The thinking is that lower utility expenses meant families had more money for food.
Ohio's Department of Job and Family Services tried to stop the change but the appeal was denied by the U.S. Department of Agriculture, which oversees the food stamp program.
"This is a federal issue," said Joel Potts, executive director of the job and family services directors' association. "We just think it is going to be really hard on families and individuals.
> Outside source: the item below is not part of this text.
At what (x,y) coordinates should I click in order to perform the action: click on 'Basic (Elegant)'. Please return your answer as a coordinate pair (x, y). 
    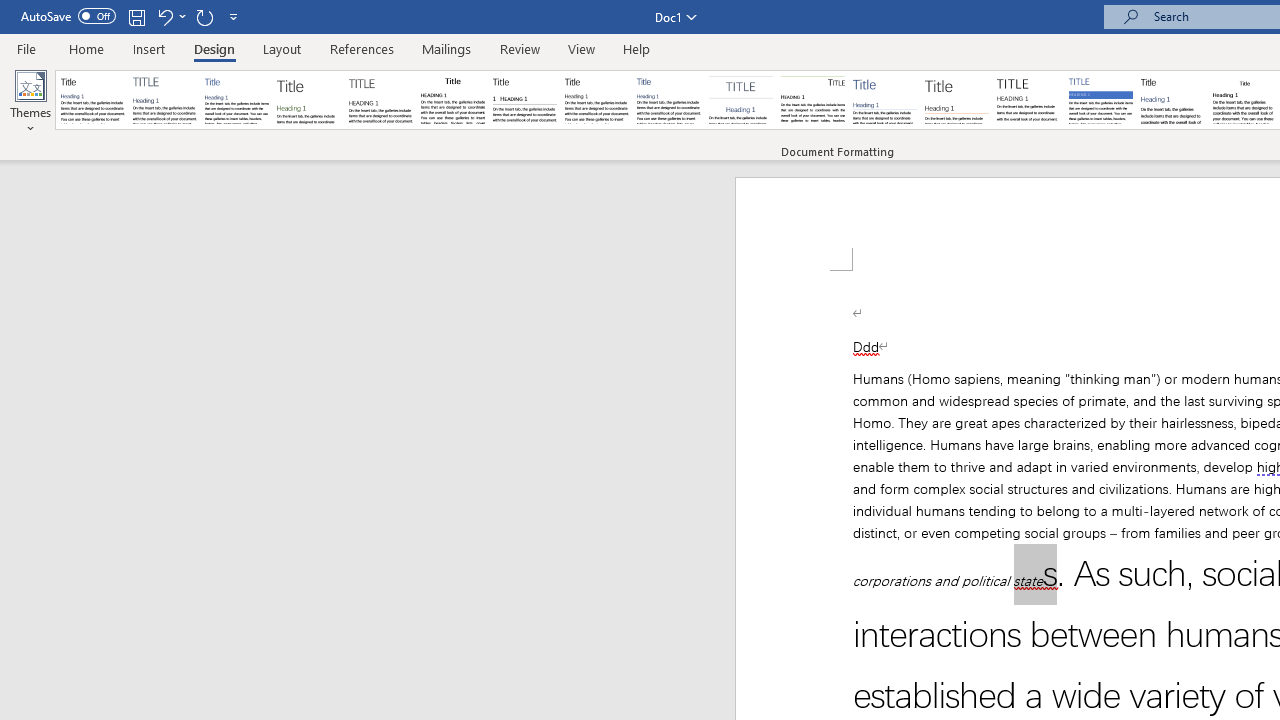
    Looking at the image, I should click on (165, 100).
They will see significantly less money starting in January."
The state appealed the change because many families that will see a reduction don't even use natural gas to heat their homes and instead use fuel oil or propane and didn't see a cost savings, said Ben Johnson, a spokesman for the job and family services department.
Plus, many people still rely on food assistance at a time when the nation is coming out of the recession, he said.
"They are going to increase hunger among our most vulnerable — working families, seniors, children, and persons with disabilities," said Lisa Hamler-Fugitt, executive director of the Ohio Association of Foodbanks.
Some seniors or people with disabilities who have a low benefit amount could lose all their monthly assistance, she said.
Jack Frech, director of the Athens County Department of Job and Family Services in southeastern Ohio, said the reduction will cause hardship.
"Fifty dollars would be devastating," he said. "These are folks that have already fallen off the fiscal cliff."
The average food-stamp recipient receives $138 per person, per month, according to state statistics.
"It will put a strain on all organizations that provide emergency food. We're going to have to find alternatives. We can't pull food or money out of thin air," the Rev. Steve Anthony executive director of Toledo Area Ministries, which runs a program with 13 food pantries in the Toledo area.